Second, and just as importantly, a properly structured soft-launch period can build interest and even a sense of community. A great example of this is Jet.com’s recent approach to launching their platform.
Mistake #6: Not tracking performance closely post-launch and prepping for different outcomes
Finally, here’s something to know right off the bat: Product launches never go exactly according to plan, and that’s okay.
However, it’s not okay if you don’t know what’s happening post-launch and aren’t prepared to deal with new events. To avoid this, make sure to closely monitor performance and contingency plan as much as possible.
For example, be ready for major variations from your initial sales predictions. If there is more demand than expected for your product at launch, are you ready? Have you tested your website to see if it can handle a jump in traffic? If you have an external manufacturer, have you talked with them about what it would take to rush additional units to market?
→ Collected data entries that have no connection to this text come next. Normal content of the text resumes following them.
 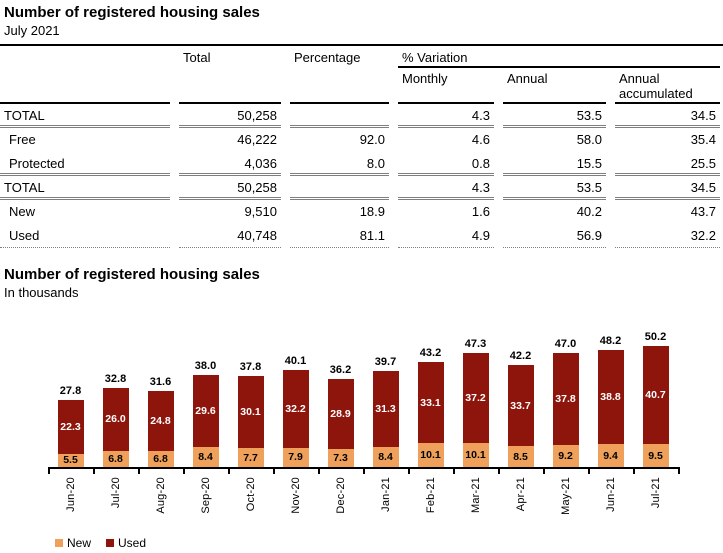 What do you see at coordinates (554, 236) in the screenshot?
I see `cell-annual: 56.9` at bounding box center [554, 236].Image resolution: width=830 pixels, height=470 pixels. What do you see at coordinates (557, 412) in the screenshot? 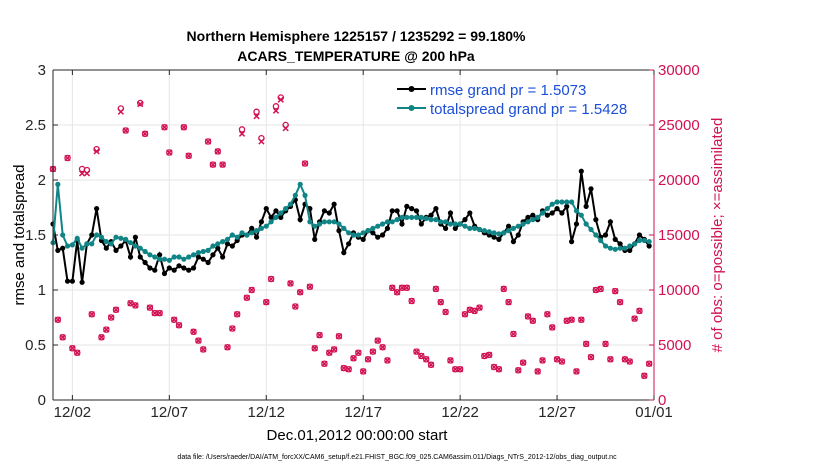
I see `x-tick-label: 12/27` at bounding box center [557, 412]. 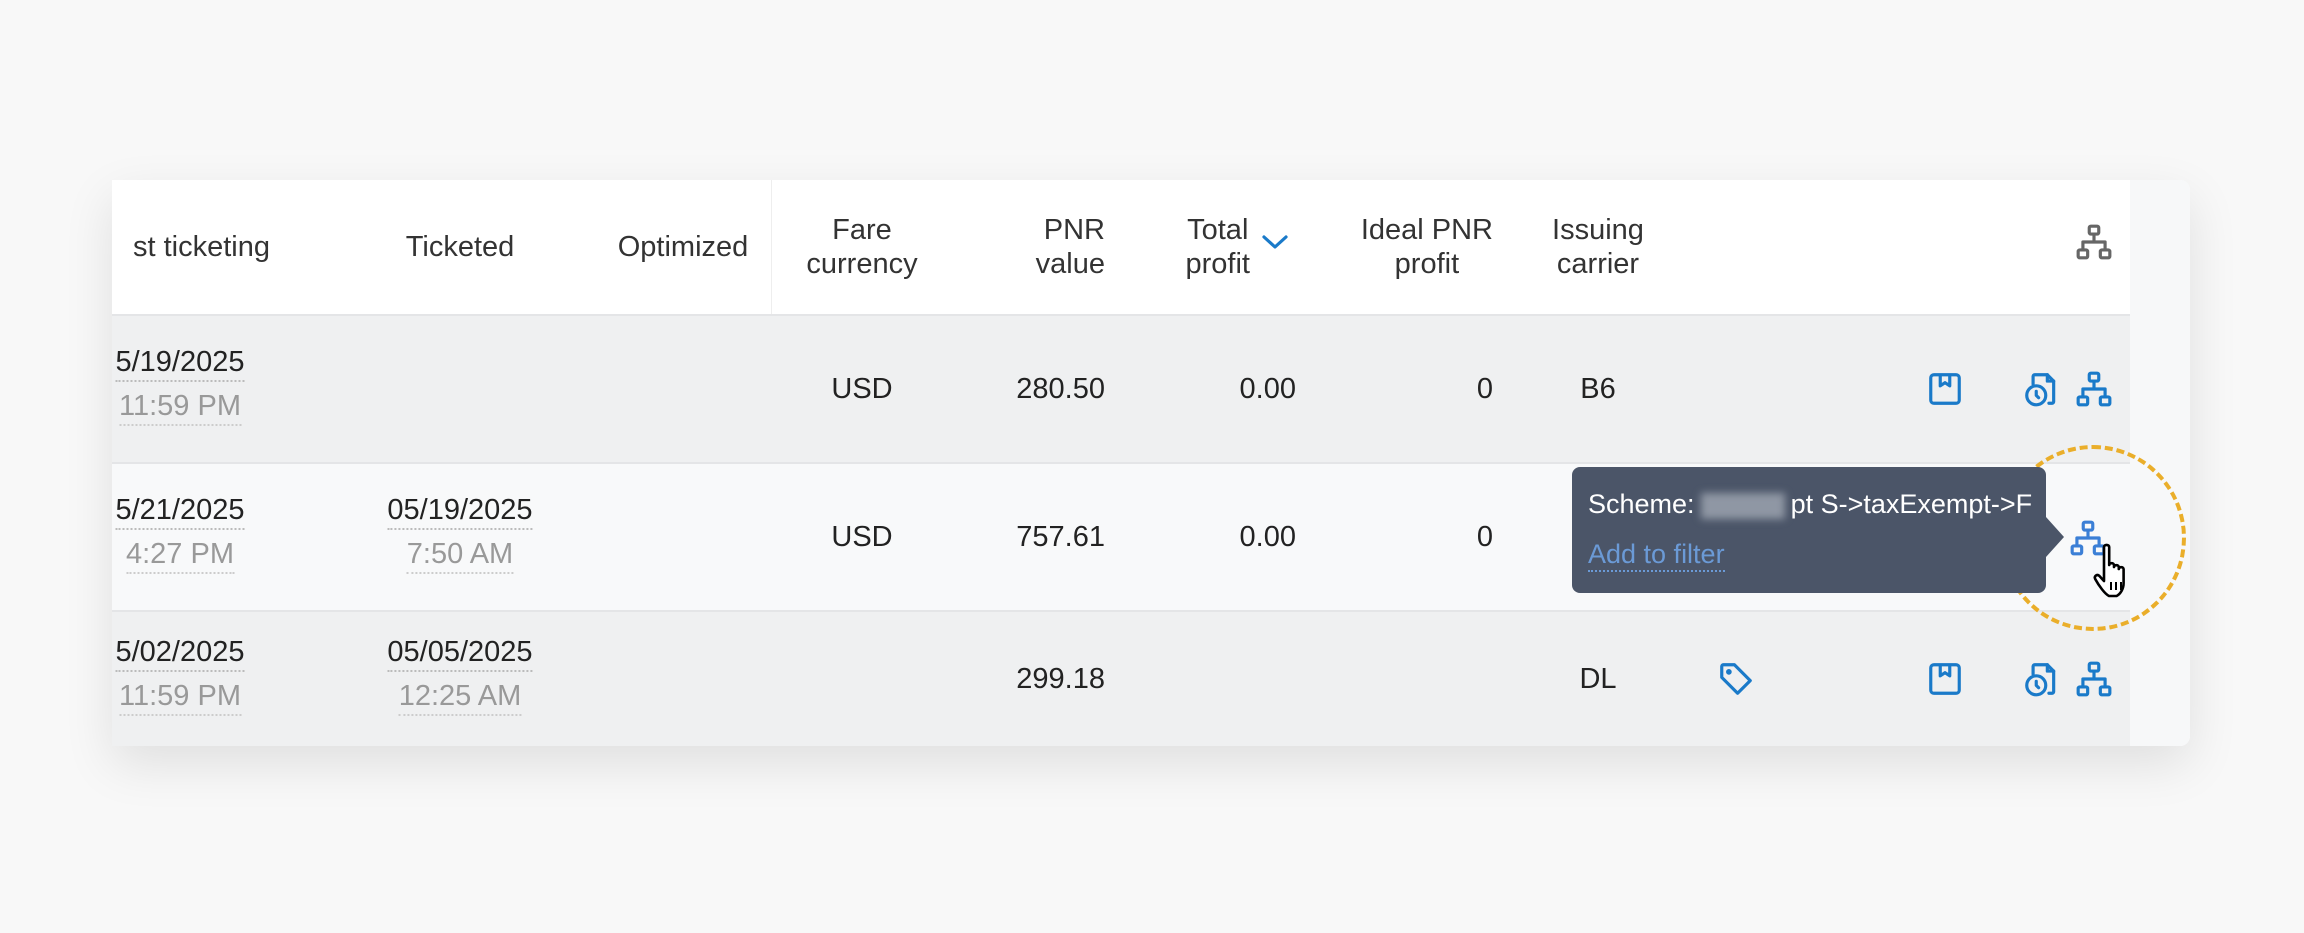 What do you see at coordinates (683, 247) in the screenshot?
I see `header-optimized: Optimized` at bounding box center [683, 247].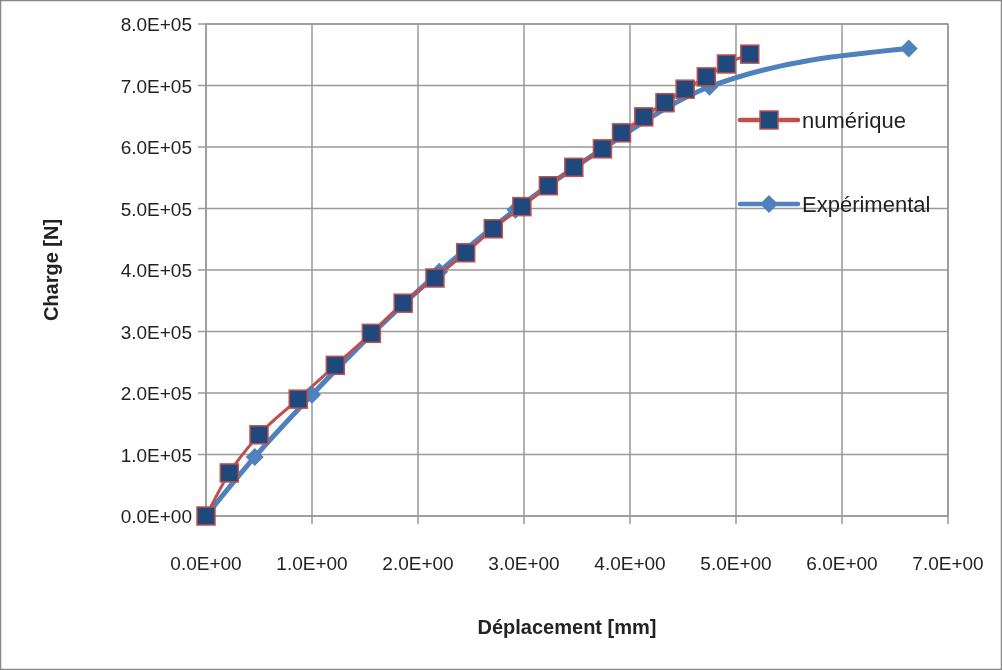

Conversely, if demand is softer than expected, have you allocated some reserve marketing spend? Have you planned for soliciting customer feedback to find out what’s working—and what’s not?
Again, all of this is dependent on measurement. By regularly looking at core metrics—sales, traffic, etc.—you can see exactly how your new product is performing. These insights will let you make quick, informed decisions, which will ultimately give your launch a much better chance of success.